Dazu gleich ein wichtiger Punkt. Wenn man langfristige vorteilhafte Regelungen zum allgemeinen Wohl ernsthaft erzwingen will, muss man immer mit kurz- bis mittelfristigen Nachteilen auch für sich selbst rechnen und diese ganz bewusst akzeptieren. Noch jedes Recht musste bisher unter großen Risiken schwer erkämpft werden.

Und zu allem Überfluss kommt dann noch so ein Präsident mit einer Haarpracht in der Farbe eines Orangutanfelles und ohne jegliches gute Benehmen in den USA, der es schafft – man kann es kaum glauben – innerhalb weniger Monate die Errungenschaften seines Landes der letzten 50 Jahre fast völlig zu zerstören und die ganze Welt ins Chaos zu stürzen. Wobei er dadurch immerhin Frieden und fast schon Freundschaft zwischen Indien und China erwirkt, die gemeinsam etwa ein Drittel der Weltbevölkerung darstellen.
Was kann man nun lernen, wenn man den derzeitigen Weltzustand betrachtet:
Jede Verfassung eines Staates muss an neue Gegebenheiten anpassbar sein, allerdings nur mit ziemlich hohen Mehrheiten.
Besonders bei Verfassungsrichtern, aber auch bei sonstigen hochrangigen Richtern und Staatsanwälten, die unter anderem oder in erster Linie die Politik kontrollieren sollen, muss der politische Einfluss bei Bestellung, Abberufung und Bezahlung so gering wie irgend möglich gehalten werden.
Politische Weisungen, die auch oft sehr sinnvoll sein können, sollten erst gültig sein, wenn sie schriftlich erfolgen und sollten nach relativ kurzer Zeit zwingend veröffentlicht werden müssen.
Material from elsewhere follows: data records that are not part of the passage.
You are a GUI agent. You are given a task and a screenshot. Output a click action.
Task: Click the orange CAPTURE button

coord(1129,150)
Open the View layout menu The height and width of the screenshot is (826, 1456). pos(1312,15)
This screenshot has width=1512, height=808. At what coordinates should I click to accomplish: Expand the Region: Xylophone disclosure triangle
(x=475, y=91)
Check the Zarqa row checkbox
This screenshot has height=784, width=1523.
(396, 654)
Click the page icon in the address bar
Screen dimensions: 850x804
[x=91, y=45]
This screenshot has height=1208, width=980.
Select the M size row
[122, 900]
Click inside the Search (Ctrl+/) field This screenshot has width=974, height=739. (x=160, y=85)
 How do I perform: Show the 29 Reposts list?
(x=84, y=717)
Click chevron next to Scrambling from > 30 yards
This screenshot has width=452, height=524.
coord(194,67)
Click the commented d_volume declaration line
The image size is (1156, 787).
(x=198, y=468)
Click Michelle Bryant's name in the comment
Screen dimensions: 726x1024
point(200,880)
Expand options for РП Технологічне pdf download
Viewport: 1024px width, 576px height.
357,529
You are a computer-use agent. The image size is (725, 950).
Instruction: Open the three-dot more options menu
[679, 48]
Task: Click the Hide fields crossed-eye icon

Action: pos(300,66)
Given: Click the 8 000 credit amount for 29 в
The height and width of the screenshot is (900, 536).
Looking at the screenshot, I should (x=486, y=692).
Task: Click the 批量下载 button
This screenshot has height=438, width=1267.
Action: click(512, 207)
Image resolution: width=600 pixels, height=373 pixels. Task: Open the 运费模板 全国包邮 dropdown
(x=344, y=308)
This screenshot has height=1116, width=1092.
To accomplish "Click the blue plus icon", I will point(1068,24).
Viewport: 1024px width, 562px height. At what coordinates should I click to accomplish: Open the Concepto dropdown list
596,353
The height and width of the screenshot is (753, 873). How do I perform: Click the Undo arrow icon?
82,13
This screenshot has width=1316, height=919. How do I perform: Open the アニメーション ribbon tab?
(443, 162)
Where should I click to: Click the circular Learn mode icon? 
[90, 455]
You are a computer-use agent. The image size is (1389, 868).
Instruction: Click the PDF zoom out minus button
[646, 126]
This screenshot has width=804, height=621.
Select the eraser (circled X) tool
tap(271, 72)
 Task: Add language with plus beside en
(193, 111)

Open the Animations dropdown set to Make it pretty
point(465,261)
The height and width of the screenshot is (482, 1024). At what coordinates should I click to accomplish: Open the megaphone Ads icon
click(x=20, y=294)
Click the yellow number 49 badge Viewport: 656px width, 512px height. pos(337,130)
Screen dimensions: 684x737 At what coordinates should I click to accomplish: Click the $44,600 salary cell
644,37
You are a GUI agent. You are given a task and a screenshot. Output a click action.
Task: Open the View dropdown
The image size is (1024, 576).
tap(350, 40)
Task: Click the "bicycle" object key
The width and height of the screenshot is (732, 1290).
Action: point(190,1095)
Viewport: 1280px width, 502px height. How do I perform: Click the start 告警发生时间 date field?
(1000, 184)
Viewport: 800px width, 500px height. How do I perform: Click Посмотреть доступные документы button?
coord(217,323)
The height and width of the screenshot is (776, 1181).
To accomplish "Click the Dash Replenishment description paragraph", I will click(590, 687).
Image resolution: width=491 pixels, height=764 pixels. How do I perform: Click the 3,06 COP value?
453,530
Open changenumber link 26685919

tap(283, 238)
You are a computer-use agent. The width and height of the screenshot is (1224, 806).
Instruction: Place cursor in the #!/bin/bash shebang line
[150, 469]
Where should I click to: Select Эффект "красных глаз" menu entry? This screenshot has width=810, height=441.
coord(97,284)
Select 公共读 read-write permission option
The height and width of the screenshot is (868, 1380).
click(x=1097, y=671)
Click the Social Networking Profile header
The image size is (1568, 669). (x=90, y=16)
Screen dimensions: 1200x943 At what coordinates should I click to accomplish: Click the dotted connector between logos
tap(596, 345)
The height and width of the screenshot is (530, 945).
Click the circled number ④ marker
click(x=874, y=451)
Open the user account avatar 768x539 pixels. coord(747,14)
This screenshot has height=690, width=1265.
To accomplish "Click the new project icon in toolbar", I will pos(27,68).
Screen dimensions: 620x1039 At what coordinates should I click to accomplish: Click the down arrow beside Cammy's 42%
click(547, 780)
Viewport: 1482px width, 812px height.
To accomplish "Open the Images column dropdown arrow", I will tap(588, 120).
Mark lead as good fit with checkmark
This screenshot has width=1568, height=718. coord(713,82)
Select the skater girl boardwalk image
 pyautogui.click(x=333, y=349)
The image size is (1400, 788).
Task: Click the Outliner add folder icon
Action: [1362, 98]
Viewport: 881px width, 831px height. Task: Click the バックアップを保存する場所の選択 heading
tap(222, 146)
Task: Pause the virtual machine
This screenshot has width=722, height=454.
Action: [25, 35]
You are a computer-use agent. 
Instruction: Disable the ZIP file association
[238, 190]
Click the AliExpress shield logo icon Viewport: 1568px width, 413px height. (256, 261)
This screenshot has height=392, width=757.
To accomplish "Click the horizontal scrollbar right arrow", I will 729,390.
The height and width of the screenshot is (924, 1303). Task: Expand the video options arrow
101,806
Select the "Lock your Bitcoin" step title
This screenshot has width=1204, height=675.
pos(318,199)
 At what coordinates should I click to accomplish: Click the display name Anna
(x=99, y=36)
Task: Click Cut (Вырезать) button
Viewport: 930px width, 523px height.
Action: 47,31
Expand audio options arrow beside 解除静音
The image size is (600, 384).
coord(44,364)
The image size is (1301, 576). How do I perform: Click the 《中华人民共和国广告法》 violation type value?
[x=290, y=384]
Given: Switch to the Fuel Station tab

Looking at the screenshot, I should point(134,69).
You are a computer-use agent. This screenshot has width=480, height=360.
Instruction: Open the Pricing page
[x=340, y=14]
Damit hätte man sich für jede Weisung zu verantworten und es würden weniger Gerüchte aufkommen, dass es sich „die da oben“ sowieso richten.
Ein 2-Parteien-System wie etwa in den USA, wo eine dritte Kraft so gut wie keine Chancen hat, erzeugt zwangsweise eine Übermacht, die kaum Kompromisse verlangt. Hierher gehört auch, dass man verhindern muss, dass eine einzelne Person übermäßige Macht hat und das gesamte Parlament übergehen kann. Es hat überraschend lange gedauert bis ein übermächtiger Präsident das erkannt hat und im Exzess nützt (wobei ihm FBI und andere Organisationen helfen obwohl sie wissen müssen, dass viele Anordnungen dem gültigen Recht widersprechen). In Russland oder China herrscht nicht wirklich eine Demokratie, was automatisch bedeutet, dass eine Einzelperson, bzw. eine Partei allmächtig ist.
Man muss nicht lange suchen um sicher noch viele weitere Punkte zu finden, von denen einige auch hier bei uns umgesetzt werden sollten um die Demokratie zu sichern und Korruption möglichst zu verhindern oder wenigstens zu erschweren.